A fourth volume containing his columns from 2014 will be published in early 2015.
Tilley is a professor in the Department of Education and Interdisciplinary Studies at Florida Tech, where he is also director of computing education. A past chair of the Association for Computing Machinery’s Special Interest Group on Design of Communication and an ACM Distinguished Lecturer, Tilley’s current research focuses on software testing, cloud computing, educational technology, STEM outreach, and system migration.
The speed of technological change seems to be increasing each year. Tilley’s columns address various aspects of technology’s impact on our lives. The books offer a broader perspective, containing the unedited versions of the columns published in the newspaper and online.
The first volume, with columns from 2010 and 2011, looks at major technology happenings, including 2010’s BP Deepwater Horizon oil spill and the end of the Space Shuttle program, the introduction of IBM’s Watson supercomputer, and the passing of Apple’s Steve Jobs in 2011.
Technology 2012 is subtitled “To the cloud and beyond,” reflecting the main themes of 2012: the evolution of computing at the edge (mobile computing), at the center (cloud computing), and in the connections (social computing) of our technical infrastructure.

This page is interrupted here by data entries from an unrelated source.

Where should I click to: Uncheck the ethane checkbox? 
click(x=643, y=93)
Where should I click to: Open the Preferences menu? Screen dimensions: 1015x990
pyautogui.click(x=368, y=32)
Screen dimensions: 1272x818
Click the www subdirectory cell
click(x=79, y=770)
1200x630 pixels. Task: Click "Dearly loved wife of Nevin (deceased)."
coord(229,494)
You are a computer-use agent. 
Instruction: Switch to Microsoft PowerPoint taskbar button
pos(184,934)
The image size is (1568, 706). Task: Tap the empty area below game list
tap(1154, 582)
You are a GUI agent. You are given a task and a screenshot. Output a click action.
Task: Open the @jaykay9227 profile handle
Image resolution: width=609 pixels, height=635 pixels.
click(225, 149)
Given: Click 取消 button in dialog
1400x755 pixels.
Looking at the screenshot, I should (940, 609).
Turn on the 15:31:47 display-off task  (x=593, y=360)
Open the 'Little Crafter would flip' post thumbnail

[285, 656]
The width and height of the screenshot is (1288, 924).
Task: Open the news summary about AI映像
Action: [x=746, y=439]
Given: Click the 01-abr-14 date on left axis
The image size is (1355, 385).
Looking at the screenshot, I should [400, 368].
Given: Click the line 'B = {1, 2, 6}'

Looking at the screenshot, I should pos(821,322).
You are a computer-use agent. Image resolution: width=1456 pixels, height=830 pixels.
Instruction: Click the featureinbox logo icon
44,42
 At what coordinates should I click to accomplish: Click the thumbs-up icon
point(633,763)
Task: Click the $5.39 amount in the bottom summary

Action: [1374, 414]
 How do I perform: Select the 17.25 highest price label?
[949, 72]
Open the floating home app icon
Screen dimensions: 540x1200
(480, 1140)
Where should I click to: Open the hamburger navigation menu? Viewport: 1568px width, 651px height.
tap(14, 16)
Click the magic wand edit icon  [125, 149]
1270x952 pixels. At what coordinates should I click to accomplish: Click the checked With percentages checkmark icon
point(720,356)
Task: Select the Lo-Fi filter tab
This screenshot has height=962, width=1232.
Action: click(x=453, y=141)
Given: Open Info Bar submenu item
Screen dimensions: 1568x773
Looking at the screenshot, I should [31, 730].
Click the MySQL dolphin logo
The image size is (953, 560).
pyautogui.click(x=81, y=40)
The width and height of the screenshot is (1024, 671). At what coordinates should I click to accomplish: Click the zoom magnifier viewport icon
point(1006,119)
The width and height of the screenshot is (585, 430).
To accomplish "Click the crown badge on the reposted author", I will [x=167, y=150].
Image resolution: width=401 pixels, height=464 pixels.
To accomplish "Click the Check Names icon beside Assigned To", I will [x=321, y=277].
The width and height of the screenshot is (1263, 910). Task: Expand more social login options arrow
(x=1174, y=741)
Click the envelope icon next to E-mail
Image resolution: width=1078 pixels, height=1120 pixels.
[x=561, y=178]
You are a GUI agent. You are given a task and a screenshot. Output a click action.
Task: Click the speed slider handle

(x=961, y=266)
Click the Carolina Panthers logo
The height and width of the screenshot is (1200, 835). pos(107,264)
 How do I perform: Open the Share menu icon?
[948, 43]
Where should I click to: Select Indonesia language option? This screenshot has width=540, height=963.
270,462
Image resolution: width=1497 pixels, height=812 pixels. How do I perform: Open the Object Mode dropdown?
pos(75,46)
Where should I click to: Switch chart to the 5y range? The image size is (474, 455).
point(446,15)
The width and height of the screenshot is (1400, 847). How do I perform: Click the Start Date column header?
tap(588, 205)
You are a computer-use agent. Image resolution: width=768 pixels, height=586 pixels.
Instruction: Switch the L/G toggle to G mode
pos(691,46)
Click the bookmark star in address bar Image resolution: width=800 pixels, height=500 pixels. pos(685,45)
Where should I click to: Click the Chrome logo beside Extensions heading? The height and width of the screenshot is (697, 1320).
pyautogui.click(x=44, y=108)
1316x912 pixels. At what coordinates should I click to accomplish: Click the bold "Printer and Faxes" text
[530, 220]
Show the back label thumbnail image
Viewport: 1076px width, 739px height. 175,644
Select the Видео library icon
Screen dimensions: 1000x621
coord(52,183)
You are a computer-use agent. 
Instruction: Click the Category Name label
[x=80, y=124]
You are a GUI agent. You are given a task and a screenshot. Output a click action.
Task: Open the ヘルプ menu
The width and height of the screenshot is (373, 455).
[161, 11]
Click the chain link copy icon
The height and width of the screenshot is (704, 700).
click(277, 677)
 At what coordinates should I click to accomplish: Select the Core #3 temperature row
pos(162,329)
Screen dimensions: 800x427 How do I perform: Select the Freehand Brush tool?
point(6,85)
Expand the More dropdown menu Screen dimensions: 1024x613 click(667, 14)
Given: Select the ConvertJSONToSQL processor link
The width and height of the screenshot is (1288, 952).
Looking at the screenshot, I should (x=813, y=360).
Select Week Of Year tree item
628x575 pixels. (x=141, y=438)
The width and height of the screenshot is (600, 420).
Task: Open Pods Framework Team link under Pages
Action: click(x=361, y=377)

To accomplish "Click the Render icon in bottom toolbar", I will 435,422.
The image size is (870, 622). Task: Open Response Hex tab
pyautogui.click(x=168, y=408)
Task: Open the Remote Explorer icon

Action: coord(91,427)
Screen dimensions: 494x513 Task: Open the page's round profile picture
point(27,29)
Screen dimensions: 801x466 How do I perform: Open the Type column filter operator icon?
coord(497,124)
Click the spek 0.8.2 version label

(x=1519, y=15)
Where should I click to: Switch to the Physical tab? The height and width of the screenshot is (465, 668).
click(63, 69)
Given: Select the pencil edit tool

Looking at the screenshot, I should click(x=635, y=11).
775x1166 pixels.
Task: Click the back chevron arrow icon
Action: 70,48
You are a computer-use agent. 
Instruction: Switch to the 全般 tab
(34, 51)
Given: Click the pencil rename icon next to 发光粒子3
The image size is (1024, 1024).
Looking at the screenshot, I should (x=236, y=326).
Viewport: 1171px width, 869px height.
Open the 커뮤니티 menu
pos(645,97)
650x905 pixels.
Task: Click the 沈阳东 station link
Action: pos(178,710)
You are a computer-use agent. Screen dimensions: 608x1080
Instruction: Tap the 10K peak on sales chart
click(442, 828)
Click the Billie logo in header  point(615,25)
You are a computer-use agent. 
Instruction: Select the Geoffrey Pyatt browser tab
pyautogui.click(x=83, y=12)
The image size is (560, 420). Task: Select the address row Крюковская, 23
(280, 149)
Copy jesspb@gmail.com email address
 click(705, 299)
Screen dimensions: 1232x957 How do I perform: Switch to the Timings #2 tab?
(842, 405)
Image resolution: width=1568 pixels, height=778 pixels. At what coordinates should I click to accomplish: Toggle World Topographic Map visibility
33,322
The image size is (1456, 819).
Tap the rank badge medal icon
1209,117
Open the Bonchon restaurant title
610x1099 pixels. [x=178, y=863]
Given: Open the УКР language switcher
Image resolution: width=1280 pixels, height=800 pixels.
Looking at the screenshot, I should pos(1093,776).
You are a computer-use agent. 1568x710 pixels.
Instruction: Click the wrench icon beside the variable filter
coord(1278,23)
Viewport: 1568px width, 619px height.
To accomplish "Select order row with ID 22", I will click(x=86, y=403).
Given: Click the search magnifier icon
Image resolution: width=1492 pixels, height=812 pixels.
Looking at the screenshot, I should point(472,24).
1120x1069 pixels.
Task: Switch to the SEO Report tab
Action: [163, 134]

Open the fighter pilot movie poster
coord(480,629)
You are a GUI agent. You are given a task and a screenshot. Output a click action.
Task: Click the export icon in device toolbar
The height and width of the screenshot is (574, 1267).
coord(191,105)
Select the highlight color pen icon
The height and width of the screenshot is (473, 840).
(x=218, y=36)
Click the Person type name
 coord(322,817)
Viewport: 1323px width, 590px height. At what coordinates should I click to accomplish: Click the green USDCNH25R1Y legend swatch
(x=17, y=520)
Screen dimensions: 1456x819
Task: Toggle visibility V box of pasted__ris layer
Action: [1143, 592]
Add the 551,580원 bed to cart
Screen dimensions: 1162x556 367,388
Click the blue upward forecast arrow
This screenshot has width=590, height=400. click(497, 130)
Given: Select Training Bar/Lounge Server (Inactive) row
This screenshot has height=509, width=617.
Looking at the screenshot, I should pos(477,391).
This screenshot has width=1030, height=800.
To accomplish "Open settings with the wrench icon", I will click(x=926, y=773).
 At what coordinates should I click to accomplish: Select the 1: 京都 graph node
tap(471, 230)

The emergent theme in the book Technology 2013 is “Our connected world,” which was reflected in stories related to privacy (Edward Snowden and the NSA), complexity (HealthCare.gov), and fragility (vulnerable infrastructure and digital device dependency).
The three books, published by Precious Publishing, are available at Amazon.com and select retailers.
Tilley’s most recent book is Hard Problems in Software Testing: Solutions Using Testing as a Service (TaaS) (Morgan & Claypool, 2014).